第61話 同意済み
「……」
帰還方法の情報を聞かされ、俺は大喜び――はせず、渋い顔になる。
果てしなく無駄な情報だったからだ。
「それ、絶対無理ゲーですよね?」
「無理ゲー?」
無理ゲーの意味が分からなかったのか、精霊が不思議そうに首を捻る。
「絶対不可能って事です」
精霊が俺に話した帰還方法は無理ゲーだった。
その方法とは――
「魔神竜とか絶対倒せませんよ」
――魔神竜エクセランサスの討伐である。
サミー婆さん率いる精鋭――借りた指輪レベルを装備したレベル120キャップの5人がかり――ですら、HP半分削って封印するのが限界だったのだ。
それを完全に倒せとか絶対無理。
まあそれ以前に……
「そもそも戦おうにも封印されてますし」
そう、魔神竜は現在絶賛封印中だ。
倒すも糞もねぇ。
「ふふふ、それなら封印を解けばいいのです。そうすれば戦う事が出来るでしょう」
精霊がサラリと恐ろしい事を言う。
仮にそれで戦えたとして、負けたら世界が滅ぼされかねない訳だが?
「いやそれしたら、この世界が偉い事になりますよ」
「ん?私はこの世界に住んでいる訳ではないので、その時はその時よ」
精霊にとって、この世界の存続はどうでもいい事の様だ。
「どちらにせよ、魔神竜の封印は遅かれ早かれいずれ解けてしまいます。

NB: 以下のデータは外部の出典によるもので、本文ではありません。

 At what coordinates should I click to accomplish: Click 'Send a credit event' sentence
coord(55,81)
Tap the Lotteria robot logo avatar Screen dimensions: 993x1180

なら……何の準備もなくいずれ訪れるその日を迎えるより、神がお連れした異世界人の貴方が迎撃準備を整え、万全の状態で封印を解いた方が世界の存続の可能性が上がるという物でしょ」
サミー婆さんも、封印解除に備えて魂を残している。
なので精霊の言う通り、いずれ封印は解けてしまうのだろう。
そしてその時まともに戦える面子が居ないのなら、待っているのは滅亡だけ。
そう考えると、確かに超絶バグ利用者の俺が戦える状況で魔神竜を復活させた方が、勝機は高いと言えるだろう。
なので合理的な判断ではあった。
あったが……だがそこには、重要な要素が抜け落ちている。
――それは俺に、命かけてまで世界を救ったり、元の世界に戻ったりする気がないという事だ。
ある程度遊んだら元の世界に帰りたいってのはあるが、命かけて間ではなぁ……
復活が目前に迫ってるならいざ知らず、サミー婆さんによるとその兆しはないそうだからな。
誰が好き好んで世界の未来のために!
何てするかよ。
なので精霊の情報は完全に無駄。
なのだが、今の会話で一点に気なる部分があった。
それは――
「えーっとすいません。俺って神様によって召喚されたんですか?」
――神に呼ばれたという点だ。
まあ予想はしていたが、なんら決定的な情報はなかったからな。
基本的にゲームさえ楽しめればいいという思想ではある物の、俺だって何故この世界に呼ばれたのかは気になっている。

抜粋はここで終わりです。